* Begin ENTRIES PROVIDED *
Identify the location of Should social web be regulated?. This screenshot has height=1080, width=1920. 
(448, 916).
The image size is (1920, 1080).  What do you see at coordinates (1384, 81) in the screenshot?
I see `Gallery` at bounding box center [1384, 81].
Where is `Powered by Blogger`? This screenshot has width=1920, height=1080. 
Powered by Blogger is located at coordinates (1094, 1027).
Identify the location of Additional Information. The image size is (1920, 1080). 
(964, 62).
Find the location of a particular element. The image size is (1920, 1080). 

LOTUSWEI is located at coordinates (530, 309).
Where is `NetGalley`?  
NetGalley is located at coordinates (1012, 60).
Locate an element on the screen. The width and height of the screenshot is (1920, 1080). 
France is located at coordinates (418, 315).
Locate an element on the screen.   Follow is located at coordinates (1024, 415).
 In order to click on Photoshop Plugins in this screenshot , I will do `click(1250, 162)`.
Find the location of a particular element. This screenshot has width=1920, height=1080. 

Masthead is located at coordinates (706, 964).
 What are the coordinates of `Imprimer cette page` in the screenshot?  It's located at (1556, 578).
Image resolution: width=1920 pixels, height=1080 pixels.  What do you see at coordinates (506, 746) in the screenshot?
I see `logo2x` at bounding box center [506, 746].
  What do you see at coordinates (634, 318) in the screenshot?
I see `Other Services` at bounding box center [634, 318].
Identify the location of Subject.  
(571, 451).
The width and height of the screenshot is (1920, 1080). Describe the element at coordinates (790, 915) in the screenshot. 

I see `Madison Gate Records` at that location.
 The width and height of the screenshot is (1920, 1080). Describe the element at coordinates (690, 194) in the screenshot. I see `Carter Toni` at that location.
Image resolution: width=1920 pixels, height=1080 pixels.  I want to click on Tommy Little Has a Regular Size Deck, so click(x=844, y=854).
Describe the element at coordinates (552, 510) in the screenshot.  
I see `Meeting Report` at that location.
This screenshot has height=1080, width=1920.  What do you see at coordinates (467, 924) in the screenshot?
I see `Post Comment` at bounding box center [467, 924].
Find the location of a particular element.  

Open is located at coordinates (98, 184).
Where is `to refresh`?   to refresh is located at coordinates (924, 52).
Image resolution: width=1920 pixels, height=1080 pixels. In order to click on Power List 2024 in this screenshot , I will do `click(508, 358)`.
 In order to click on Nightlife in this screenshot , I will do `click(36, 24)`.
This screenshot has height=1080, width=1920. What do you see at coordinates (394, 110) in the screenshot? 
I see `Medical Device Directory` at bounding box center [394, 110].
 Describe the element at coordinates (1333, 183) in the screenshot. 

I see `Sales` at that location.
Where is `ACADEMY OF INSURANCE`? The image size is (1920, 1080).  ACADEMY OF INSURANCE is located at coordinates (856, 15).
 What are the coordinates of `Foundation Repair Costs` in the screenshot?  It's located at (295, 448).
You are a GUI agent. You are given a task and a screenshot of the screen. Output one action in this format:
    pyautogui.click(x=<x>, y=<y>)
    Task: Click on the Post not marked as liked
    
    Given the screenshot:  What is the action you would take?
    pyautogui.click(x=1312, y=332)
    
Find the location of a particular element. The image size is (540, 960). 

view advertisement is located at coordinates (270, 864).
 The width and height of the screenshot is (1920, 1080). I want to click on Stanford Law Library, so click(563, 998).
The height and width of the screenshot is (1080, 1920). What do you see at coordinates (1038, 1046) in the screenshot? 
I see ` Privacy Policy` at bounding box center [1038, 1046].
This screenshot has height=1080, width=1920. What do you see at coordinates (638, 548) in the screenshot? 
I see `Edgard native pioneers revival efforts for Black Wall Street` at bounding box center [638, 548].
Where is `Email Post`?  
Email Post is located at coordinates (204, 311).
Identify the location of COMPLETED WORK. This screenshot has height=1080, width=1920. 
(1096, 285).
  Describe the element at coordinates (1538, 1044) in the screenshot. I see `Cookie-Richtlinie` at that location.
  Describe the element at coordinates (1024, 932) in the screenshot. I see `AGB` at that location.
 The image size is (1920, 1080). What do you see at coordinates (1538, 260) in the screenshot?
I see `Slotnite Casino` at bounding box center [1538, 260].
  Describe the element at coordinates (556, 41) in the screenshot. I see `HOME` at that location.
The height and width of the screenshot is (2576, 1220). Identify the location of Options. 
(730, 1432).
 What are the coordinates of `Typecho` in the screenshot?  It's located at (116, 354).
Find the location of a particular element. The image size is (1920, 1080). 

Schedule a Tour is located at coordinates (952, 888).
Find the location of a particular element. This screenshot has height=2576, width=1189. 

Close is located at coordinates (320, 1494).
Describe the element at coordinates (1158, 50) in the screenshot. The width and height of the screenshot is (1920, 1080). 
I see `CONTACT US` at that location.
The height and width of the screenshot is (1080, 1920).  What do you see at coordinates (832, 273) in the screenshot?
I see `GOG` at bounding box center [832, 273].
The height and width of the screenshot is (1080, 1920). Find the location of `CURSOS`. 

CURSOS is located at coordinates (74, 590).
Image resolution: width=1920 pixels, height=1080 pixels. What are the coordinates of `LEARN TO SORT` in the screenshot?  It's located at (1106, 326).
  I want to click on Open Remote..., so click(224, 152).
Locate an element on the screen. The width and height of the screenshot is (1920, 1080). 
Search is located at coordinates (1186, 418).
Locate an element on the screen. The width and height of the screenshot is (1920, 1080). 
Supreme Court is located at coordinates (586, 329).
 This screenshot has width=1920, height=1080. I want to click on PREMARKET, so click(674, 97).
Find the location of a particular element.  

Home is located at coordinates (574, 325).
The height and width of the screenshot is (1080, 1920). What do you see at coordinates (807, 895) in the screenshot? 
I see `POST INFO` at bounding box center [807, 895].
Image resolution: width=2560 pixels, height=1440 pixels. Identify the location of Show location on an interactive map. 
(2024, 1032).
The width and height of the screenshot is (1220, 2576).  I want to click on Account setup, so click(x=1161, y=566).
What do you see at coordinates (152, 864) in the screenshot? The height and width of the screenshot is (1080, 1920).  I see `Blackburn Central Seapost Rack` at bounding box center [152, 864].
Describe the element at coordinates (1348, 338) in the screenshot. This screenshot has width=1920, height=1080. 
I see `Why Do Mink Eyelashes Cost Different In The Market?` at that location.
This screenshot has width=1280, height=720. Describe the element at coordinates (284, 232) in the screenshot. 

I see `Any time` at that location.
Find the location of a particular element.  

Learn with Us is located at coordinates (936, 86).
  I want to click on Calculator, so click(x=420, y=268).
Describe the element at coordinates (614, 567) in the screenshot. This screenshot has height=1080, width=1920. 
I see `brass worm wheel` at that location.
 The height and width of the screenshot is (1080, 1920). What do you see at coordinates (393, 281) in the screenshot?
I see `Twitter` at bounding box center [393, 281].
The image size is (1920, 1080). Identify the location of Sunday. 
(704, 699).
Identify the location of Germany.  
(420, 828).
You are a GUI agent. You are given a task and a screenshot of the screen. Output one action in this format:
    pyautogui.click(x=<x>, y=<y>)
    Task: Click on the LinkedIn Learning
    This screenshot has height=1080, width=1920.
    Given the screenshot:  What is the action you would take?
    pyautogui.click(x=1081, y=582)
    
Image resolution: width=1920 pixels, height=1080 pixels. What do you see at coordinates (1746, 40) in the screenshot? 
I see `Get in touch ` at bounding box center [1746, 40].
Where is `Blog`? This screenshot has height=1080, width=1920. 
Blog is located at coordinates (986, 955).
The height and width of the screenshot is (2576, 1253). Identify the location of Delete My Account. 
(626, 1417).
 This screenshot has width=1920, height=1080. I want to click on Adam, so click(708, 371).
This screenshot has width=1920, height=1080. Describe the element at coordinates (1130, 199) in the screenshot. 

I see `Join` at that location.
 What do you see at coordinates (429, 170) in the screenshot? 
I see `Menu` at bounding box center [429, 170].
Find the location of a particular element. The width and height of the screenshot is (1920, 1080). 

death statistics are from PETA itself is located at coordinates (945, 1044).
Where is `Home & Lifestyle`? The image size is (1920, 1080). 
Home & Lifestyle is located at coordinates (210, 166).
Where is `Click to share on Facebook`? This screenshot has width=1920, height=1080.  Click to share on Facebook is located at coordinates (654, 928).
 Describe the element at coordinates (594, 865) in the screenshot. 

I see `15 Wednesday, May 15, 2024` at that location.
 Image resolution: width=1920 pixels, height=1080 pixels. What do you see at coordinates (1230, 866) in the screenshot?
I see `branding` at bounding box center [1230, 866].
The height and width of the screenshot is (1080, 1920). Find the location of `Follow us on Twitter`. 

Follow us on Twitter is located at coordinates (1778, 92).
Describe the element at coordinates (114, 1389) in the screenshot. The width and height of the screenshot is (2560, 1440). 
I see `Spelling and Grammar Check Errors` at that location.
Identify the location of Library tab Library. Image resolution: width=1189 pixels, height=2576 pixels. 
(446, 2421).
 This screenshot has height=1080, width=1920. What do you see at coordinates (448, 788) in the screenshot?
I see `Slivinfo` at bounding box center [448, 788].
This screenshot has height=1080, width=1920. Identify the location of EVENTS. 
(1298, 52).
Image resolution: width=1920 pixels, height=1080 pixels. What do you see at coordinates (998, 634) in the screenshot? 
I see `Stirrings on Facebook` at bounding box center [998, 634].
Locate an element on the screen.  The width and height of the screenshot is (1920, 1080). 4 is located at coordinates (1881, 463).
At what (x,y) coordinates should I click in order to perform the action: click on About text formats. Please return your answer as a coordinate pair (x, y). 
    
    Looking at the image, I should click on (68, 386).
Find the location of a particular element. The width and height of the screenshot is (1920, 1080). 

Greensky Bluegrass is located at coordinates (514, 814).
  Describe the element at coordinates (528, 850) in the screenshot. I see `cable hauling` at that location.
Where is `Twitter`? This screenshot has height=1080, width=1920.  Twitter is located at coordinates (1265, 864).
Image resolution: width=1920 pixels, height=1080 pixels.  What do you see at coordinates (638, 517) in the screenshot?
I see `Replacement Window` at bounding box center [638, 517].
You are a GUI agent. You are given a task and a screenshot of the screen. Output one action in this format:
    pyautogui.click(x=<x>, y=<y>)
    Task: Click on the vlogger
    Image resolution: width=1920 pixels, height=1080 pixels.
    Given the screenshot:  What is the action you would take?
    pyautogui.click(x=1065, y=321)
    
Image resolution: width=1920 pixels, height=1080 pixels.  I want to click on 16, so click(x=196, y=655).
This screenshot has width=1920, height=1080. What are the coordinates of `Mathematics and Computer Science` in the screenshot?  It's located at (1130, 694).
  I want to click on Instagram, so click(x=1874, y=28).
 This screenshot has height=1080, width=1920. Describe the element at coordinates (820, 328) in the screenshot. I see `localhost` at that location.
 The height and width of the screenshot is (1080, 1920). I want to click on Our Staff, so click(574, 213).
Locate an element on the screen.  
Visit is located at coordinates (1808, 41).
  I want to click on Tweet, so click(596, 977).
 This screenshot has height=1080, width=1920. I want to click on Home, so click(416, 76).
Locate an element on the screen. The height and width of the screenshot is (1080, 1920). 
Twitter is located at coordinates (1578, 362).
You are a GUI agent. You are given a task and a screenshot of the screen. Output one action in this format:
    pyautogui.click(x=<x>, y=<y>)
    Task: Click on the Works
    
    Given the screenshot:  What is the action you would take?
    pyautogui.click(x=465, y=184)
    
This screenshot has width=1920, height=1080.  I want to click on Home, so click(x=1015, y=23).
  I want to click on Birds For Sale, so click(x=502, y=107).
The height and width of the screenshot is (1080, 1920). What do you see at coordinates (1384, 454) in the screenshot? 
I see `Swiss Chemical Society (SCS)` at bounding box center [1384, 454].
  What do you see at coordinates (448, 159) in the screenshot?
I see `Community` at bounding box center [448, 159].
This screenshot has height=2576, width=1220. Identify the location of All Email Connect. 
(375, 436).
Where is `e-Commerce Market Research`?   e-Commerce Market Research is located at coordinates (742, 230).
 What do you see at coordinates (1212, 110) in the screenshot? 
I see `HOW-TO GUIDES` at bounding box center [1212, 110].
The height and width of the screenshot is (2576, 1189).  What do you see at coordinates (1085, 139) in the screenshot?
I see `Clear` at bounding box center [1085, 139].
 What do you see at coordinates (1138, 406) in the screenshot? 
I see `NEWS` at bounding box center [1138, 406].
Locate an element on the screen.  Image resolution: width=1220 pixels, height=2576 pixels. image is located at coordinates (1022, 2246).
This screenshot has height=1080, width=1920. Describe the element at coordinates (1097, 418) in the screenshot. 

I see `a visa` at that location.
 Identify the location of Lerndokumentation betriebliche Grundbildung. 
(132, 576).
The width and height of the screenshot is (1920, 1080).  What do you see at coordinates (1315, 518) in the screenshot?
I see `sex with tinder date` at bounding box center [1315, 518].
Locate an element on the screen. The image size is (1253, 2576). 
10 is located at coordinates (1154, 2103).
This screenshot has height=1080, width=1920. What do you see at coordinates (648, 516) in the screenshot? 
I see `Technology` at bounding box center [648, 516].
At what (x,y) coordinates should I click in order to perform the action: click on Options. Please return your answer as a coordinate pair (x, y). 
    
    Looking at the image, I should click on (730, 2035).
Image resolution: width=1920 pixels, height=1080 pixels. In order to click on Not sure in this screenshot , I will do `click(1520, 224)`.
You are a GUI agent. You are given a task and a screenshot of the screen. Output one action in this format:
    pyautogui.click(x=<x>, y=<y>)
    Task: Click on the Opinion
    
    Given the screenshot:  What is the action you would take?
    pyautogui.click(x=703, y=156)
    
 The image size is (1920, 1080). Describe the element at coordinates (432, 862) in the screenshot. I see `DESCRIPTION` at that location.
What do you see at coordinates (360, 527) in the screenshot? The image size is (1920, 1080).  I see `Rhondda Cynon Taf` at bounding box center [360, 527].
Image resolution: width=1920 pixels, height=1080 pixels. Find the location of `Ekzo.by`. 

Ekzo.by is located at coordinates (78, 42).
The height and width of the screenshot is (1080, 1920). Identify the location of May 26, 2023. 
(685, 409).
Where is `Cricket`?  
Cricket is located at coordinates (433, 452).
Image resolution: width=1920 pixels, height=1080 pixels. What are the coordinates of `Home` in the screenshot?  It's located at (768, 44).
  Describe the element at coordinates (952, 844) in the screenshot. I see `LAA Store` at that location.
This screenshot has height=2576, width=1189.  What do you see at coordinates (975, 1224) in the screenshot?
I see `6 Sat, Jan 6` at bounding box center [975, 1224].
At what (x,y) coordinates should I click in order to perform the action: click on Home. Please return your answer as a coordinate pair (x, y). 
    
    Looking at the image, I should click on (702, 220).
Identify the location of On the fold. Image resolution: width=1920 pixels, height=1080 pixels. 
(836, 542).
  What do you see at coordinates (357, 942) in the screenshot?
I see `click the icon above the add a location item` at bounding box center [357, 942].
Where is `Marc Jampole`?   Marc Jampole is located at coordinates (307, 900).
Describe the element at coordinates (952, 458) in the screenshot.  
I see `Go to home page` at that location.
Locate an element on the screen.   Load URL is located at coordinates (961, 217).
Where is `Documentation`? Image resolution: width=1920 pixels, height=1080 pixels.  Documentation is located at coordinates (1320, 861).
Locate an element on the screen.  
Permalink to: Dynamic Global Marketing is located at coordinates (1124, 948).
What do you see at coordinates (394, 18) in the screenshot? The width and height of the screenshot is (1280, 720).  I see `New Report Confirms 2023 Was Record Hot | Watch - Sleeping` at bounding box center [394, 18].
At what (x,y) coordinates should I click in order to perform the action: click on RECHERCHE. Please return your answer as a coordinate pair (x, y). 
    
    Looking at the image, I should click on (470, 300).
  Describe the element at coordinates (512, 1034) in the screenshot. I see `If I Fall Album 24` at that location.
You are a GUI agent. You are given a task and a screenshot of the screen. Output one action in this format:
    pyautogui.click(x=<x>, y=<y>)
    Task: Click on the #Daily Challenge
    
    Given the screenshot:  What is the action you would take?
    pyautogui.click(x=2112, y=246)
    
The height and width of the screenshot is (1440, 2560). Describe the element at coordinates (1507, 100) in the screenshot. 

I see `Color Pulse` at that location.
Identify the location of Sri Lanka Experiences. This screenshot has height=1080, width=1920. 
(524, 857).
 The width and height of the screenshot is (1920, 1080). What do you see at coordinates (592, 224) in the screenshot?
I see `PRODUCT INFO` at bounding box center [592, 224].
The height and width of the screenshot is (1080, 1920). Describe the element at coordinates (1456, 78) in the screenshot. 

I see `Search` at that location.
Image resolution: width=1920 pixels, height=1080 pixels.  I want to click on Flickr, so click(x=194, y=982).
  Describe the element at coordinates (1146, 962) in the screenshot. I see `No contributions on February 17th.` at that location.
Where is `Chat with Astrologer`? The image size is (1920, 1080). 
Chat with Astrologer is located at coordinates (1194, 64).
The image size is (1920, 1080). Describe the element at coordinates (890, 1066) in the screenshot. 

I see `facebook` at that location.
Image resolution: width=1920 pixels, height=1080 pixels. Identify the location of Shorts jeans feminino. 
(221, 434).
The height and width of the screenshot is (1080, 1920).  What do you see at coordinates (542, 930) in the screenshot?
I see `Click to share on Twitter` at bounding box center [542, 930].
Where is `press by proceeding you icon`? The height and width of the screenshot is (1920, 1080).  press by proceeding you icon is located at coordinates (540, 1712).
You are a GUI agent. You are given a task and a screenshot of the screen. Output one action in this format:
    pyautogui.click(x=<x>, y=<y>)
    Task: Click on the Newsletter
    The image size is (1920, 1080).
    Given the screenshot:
* End ENTRIES PROVIDED *
_WHAT IS EXPECTED_
Pick out every line of the rows above that contains the word "Email" and copy each one.

_SOLUTION_
Where is `Email Post`?  
Email Post is located at coordinates (204, 311).
This screenshot has height=2576, width=1220. Identify the location of All Email Connect. 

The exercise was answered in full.